__REQUIRED WORK__: This task calls for copying each line below that contains "Given".

__PROVIDED RECORDS__:
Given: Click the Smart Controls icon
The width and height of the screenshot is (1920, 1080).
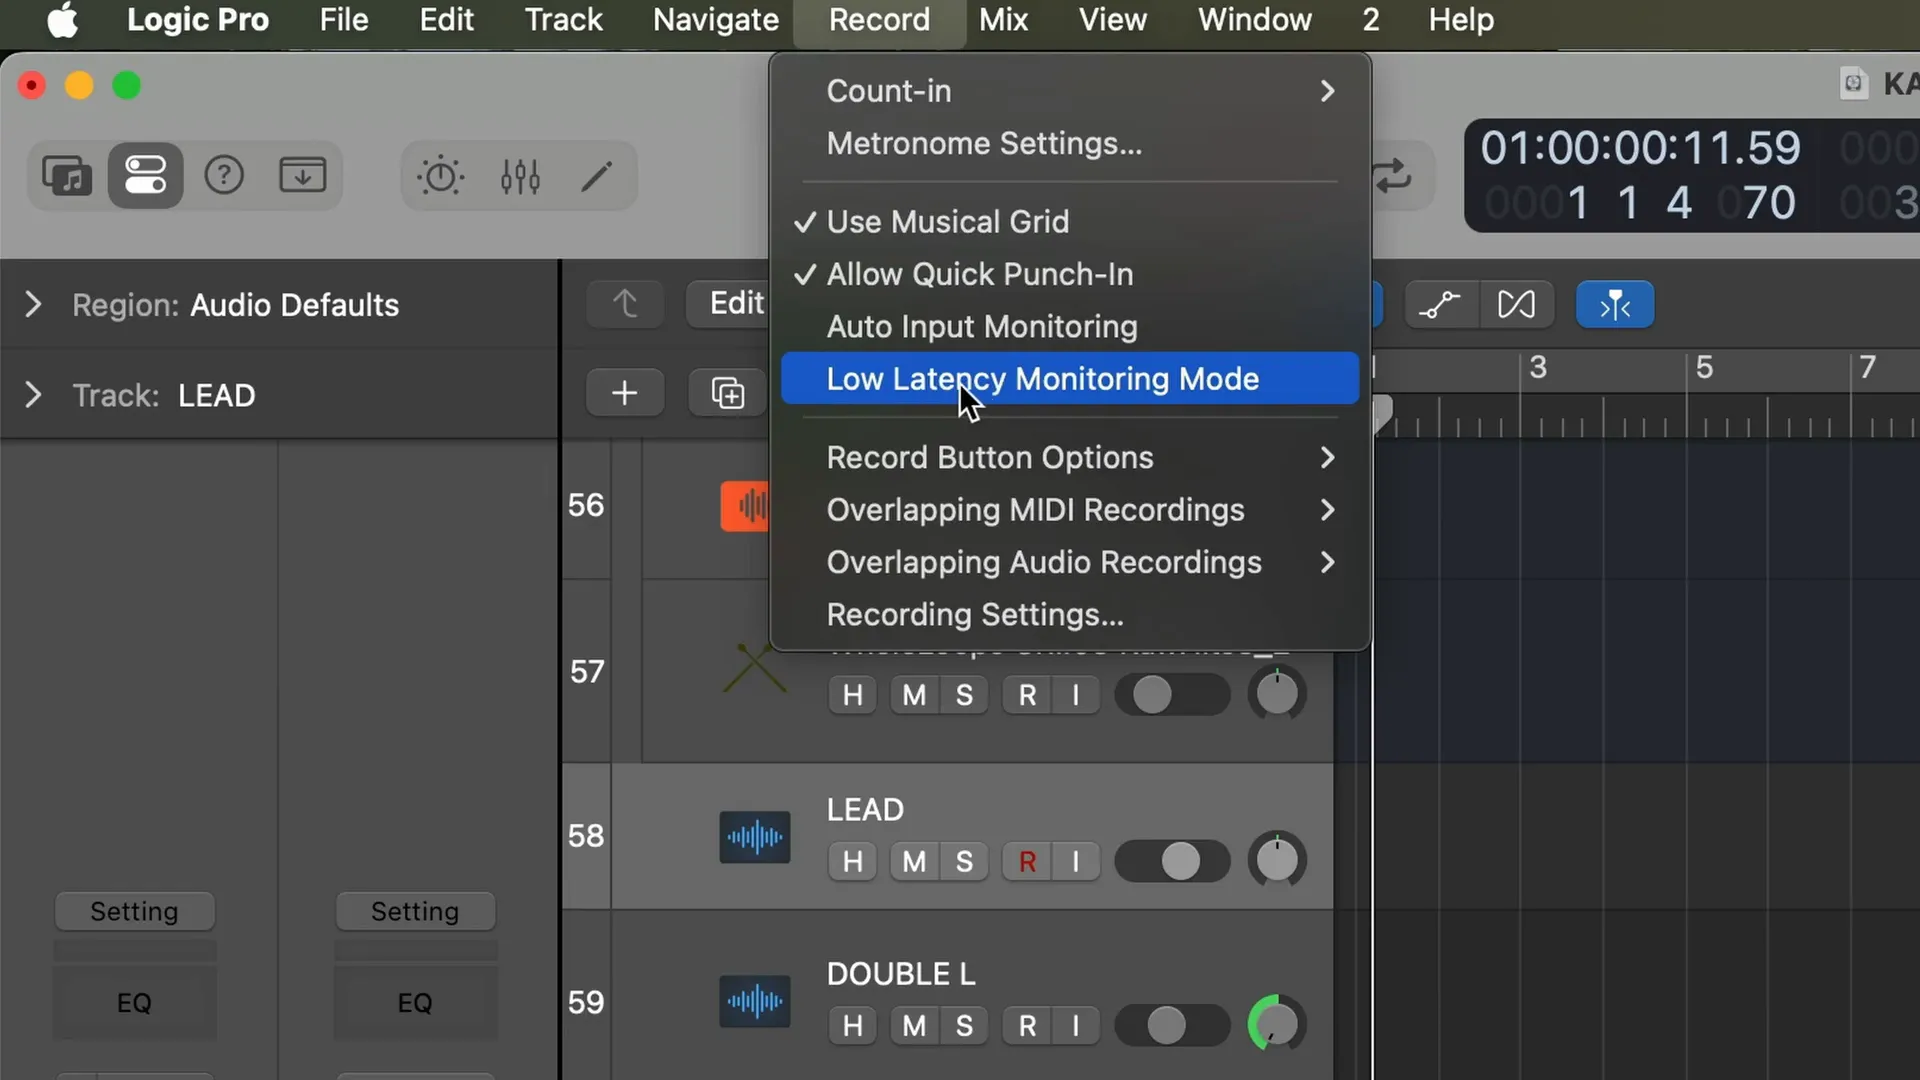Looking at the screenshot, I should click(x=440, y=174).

--

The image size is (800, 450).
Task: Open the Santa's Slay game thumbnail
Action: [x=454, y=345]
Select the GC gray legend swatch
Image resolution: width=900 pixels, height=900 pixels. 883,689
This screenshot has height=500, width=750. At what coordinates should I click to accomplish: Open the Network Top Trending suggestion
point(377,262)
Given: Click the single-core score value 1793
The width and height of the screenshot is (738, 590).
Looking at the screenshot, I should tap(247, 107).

__OUTPUT FOR THIS EXERCISE__:
Given: Click the Smart Controls icon
Given: Click the single-core score value 1793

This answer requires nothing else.